### Problem details
Every entry, from first to last, is to be written out exactly.

[Stored records]
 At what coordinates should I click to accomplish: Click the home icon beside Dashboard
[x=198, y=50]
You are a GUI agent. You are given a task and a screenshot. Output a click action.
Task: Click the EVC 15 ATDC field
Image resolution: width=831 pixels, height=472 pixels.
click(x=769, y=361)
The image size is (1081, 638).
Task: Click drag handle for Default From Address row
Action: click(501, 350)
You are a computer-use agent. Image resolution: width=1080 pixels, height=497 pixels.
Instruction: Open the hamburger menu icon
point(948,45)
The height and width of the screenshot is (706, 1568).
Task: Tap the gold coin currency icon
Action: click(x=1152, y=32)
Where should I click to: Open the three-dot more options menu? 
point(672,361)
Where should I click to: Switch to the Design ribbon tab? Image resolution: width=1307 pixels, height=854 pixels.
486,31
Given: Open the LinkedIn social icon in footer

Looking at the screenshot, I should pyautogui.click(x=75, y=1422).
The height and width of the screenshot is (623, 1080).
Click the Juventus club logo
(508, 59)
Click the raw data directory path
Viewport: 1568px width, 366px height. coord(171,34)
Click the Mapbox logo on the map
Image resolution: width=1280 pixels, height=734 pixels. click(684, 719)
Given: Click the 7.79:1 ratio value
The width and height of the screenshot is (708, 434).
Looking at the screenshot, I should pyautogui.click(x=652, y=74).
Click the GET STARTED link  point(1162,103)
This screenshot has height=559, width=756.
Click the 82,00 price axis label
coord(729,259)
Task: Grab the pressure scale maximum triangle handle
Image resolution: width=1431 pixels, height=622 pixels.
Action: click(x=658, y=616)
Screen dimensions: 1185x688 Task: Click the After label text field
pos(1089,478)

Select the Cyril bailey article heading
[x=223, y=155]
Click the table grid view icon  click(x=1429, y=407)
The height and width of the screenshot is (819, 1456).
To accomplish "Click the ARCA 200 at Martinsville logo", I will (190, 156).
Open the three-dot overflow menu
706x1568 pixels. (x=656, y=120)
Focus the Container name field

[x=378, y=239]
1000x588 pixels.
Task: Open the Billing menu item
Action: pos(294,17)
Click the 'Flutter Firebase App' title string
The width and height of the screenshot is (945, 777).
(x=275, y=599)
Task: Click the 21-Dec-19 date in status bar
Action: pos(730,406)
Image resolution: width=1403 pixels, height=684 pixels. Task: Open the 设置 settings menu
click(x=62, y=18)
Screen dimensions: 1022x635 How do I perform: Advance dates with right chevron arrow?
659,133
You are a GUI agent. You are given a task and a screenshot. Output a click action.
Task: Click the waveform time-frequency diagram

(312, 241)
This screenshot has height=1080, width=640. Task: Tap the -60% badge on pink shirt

### Result of the exercise
 At what coordinates should I click to accomplish: Click the home icon beside Dashboard
[x=198, y=50]
You are a GUI agent. You are given a task and a screenshot. Output a click action.
Task: Click the EVC 15 ATDC field
Image resolution: width=831 pixels, height=472 pixels.
click(x=769, y=361)
The image size is (1081, 638).
Task: Click drag handle for Default From Address row
Action: click(501, 350)
You are a computer-use agent. Image resolution: width=1080 pixels, height=497 pixels.
Instruction: Open the hamburger menu icon
point(948,45)
The height and width of the screenshot is (706, 1568).
Task: Tap the gold coin currency icon
Action: click(x=1152, y=32)
Where should I click to: Open the three-dot more options menu? 
point(672,361)
Where should I click to: Switch to the Design ribbon tab? Image resolution: width=1307 pixels, height=854 pixels.
486,31
Given: Open the LinkedIn social icon in footer

Looking at the screenshot, I should pyautogui.click(x=75, y=1422).
The height and width of the screenshot is (623, 1080).
Click the Juventus club logo
(508, 59)
Click the raw data directory path
Viewport: 1568px width, 366px height. coord(171,34)
Click the Mapbox logo on the map
Image resolution: width=1280 pixels, height=734 pixels. click(684, 719)
Given: Click the 7.79:1 ratio value
The width and height of the screenshot is (708, 434).
Looking at the screenshot, I should pyautogui.click(x=652, y=74).
Click the GET STARTED link  point(1162,103)
This screenshot has height=559, width=756.
Click the 82,00 price axis label
coord(729,259)
Task: Grab the pressure scale maximum triangle handle
Image resolution: width=1431 pixels, height=622 pixels.
Action: click(x=658, y=616)
Screen dimensions: 1185x688 Task: Click the After label text field
pos(1089,478)

Select the Cyril bailey article heading
[x=223, y=155]
Click the table grid view icon  click(x=1429, y=407)
The height and width of the screenshot is (819, 1456).
To accomplish "Click the ARCA 200 at Martinsville logo", I will (190, 156).
Open the three-dot overflow menu
706x1568 pixels. (x=656, y=120)
Focus the Container name field

[x=378, y=239]
1000x588 pixels.
Task: Open the Billing menu item
Action: pos(294,17)
Click the 'Flutter Firebase App' title string
The width and height of the screenshot is (945, 777).
(x=275, y=599)
Task: Click the 21-Dec-19 date in status bar
Action: pos(730,406)
Image resolution: width=1403 pixels, height=684 pixels. Task: Open the 设置 settings menu
click(x=62, y=18)
Screen dimensions: 1022x635 How do I perform: Advance dates with right chevron arrow?
659,133
You are a GUI agent. You are given a task and a screenshot. Output a click action.
Task: Click the waveform time-frequency diagram

(312, 241)
This screenshot has height=1080, width=640. Task: Tap the -60% badge on pink shirt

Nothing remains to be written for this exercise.